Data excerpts

——

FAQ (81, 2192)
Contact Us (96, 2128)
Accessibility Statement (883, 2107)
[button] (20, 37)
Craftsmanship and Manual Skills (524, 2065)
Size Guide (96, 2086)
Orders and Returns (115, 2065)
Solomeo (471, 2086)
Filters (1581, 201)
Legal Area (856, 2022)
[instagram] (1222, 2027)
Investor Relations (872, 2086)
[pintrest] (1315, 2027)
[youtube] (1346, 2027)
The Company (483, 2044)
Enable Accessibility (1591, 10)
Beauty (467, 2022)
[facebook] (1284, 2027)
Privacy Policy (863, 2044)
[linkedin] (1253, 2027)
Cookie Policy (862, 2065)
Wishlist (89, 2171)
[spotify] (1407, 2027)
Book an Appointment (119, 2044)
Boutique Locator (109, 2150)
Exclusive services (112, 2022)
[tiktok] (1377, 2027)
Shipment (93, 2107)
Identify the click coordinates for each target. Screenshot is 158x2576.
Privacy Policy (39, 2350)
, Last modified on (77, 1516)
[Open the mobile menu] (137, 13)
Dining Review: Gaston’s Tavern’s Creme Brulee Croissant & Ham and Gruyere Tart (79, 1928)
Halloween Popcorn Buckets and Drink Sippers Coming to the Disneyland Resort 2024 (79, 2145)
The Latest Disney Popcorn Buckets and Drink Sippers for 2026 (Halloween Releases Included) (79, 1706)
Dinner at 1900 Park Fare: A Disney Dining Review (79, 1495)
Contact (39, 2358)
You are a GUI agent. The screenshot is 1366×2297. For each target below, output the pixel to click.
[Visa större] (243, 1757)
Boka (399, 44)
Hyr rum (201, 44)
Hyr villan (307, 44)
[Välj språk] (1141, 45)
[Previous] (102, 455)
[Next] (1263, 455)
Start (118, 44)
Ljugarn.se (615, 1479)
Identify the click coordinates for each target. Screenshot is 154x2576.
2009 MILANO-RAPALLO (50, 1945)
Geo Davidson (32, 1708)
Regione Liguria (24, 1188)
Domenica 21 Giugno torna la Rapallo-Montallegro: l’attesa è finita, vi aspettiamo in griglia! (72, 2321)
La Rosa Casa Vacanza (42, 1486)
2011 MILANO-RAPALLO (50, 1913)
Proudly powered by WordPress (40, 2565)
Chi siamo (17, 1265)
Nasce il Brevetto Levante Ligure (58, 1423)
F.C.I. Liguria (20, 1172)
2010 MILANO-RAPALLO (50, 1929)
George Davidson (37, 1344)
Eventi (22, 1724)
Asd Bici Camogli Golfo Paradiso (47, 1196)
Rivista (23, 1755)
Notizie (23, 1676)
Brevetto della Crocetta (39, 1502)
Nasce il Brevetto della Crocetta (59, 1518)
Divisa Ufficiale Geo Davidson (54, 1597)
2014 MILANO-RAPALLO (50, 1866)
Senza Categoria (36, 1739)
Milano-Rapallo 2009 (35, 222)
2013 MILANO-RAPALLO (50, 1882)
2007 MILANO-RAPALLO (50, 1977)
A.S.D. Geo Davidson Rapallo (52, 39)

——

* **Exercise**: Read the entries and select each line where the word "Brevetto" is found.

* **Answer for the task**:
Nasce il Brevetto Levante Ligure (58, 1423)
Brevetto della Crocetta (39, 1502)
Nasce il Brevetto della Crocetta (59, 1518)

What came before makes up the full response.